For the Soul
Harvest time—vegetables fresh from the local farmer’s market going right into a homemade soup, eaten with fresh bread. Yum! This month, I’d like to talk about a recipe for a Greek alphabet soup, which you had better know about if you plan on doing an experiment. This may be the first recipe that might save your bacon, rather than use it up.
What in the world am I talking about? Alpha, beta, delta, and sigma—that’s right: sample sizes. In my experience, this is a very frequently misunderstood topic that can lead to very bad decisions.
Let me give you an example.
Once upon a time, I was standing in line in a fast-food joint near a major client. A couple of engineers who worked for the business walked up and said, “Hey, you’re one of those consultants, right?”
It’s never a good idea to answer this question “Yes,” but throwing caution to the wind, I said, “Maybe.”

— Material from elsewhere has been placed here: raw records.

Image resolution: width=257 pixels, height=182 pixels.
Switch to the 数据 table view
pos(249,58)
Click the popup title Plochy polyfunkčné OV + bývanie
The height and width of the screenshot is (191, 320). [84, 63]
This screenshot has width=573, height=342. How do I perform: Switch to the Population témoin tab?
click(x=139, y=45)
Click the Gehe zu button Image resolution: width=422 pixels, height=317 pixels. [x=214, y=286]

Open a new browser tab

It turns out these guys were in charge of making a change to their process that would result in some nice cost-savings for the business. There was a concern that these changes might result in changes to the strength of the product.

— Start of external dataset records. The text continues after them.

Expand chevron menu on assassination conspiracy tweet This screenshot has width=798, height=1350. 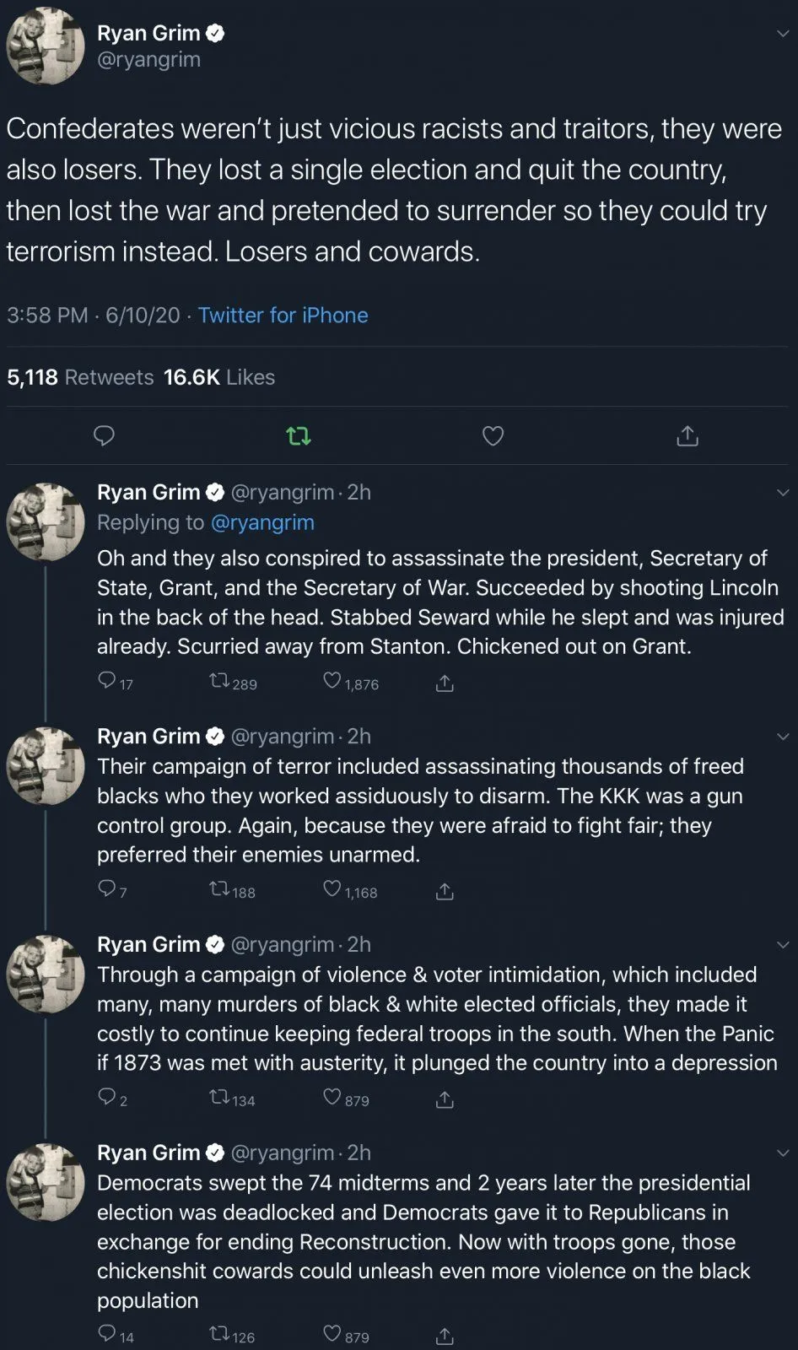783,493
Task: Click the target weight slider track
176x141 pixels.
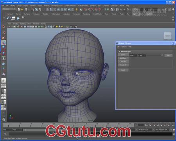Action: (x=153, y=55)
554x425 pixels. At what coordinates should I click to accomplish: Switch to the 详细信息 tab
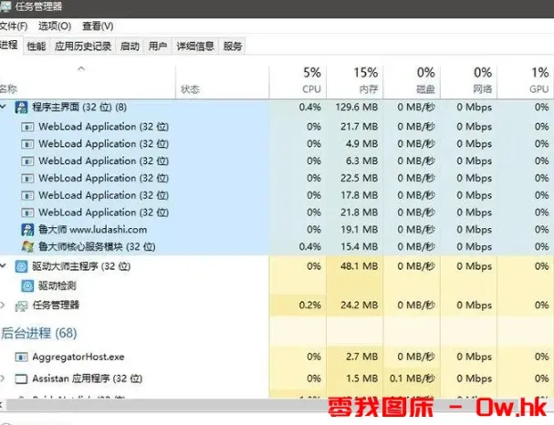(x=194, y=46)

“So we set up the new process, pulled ten sample units, and then tested the strength. We did a t-test and found no significant effect. So this means that we can safely make the change, right?”
“Well, maybe, maybe not.”
After grousing about how consultants ought to be ahead of the lawyers when the revolution comes, I got a word in edgewise.
“Listen, it depends on your sample size calculations. How did you calculate that ten units were needed?”
When one of the engineers wiggled 10 fingers at me, I knew that I had been right in not making any assumptions.
So rather than getting anything to eat, I sat down with them to do some work (a common occurrence at this customer).
“So,” I queried, “do you have historical evidence that the process is normally distributed?”
They said they did, so we could stick with a one-sample parametric t-test. (This test is pretty robust to departures from normality, but if we violated the assumptions we could always use the nonparametric sign test for location at the cost of more samples.)
“OK,” I said, “What did you choose for your alpha error?”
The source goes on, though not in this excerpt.